Procurado, o Dmae (Departamento Municipal de Água e Esgotos), autarquia municipal, disse que o reforço no sistema de proteção contra cheias depende da efetivação de procedimentos administrativos.

“Para que as intervenções aconteçam, é necessária a elaboração de estudos, projetos e abertura de licitações –processo que, naturalmente, reduz a velocidade das melhorias quando comparado à iniciativa privada”, disse em nota.

Ainda de acordo com o Dmae, todas as casas de bombas da cidade estão em funcionamento e tiveram a operação reforçada, e o dique da Fiergs, localizado na zona norte, onde fica o aeroporto, está passando por elevação de cota e será concluído em junho.

No entanto, o dique do Sarandi teve as obras paralisadas por decisão da Justiça para reassentamento de famílias que vivem sobre ou junto à estrutura. Segundo o órgão, as intervenções serão retomadas assim que o processo for concluído.

Para Mauricio Pontes, assessor-executivo da Associação Brasileira de Pilotos da Aviação Civil, as concessionárias precisarão manter uma vigilância constante diante de eventos climáticos cada vez mais extremos.

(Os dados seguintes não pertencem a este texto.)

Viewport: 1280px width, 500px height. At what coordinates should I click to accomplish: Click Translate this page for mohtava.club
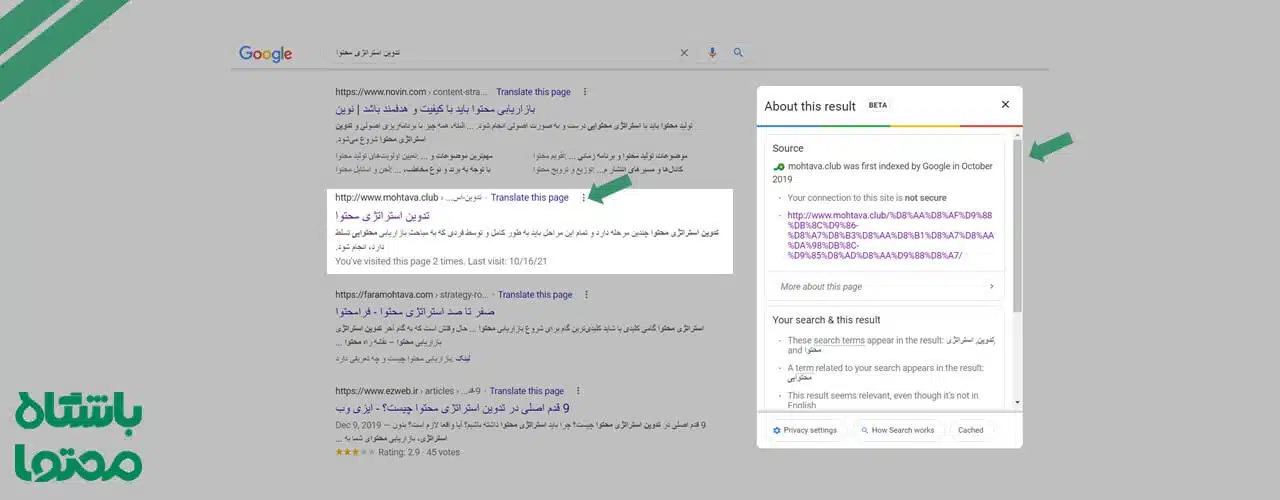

“Não é incomum termos inundações em aeroportos, pois o material é concretado. Sempre que há desastres naturais, coisas do tipo acontecem, por mais que tenham sido feitas medidas de mitigação. Os fenômenos meteorológicos estão se agravando de forma frequente.”

Ele afirma que, sobre a operação atual no Salgado Filho, não há reclamações de pilotos que usam a pista reconstruída.

Alguns projetos foram reavivados depois da crise do ano passado, mas ainda estão no campo da discussão. Eduardo Teixeira Farah, presidente da Comissão Especial de Direito Aeronáutico e Aeroespacial da OAB/RS, integra um comitê formado por alguns empresários que tentam promover a construção de um aeroporto internacional em Portão, a cerca de 40 minutos de carro da capital gaúcha. A ideia tem mais de 15 anos e voltou a ser ventilada porque a região é alta e não sofreu com as chuvas.

O projeto foi apresentado para a Secretaria Extraordinária de Apoio à Reconstrução do Rio Grande do Sul e chegou a ser debatido no governo da ex-presidente Dilma Rousseff (PT).

Fábio Rogério Carvalho, CEO da ABR (associação que reúne concessionárias), afirma que se o aeroporto ainda fosse de administração pública, a recuperação teria sido mais lenta por trâmites como licitações.

“A iniciativa privada trouxe uma agilidade, uma expertise, uma efetividade maior. Não que isso seja um demérito do público, são questões de contorno mesmo. Diante da atuação em outros países, a Fraport teve um repertório mais diversificado para implementar”, afirma.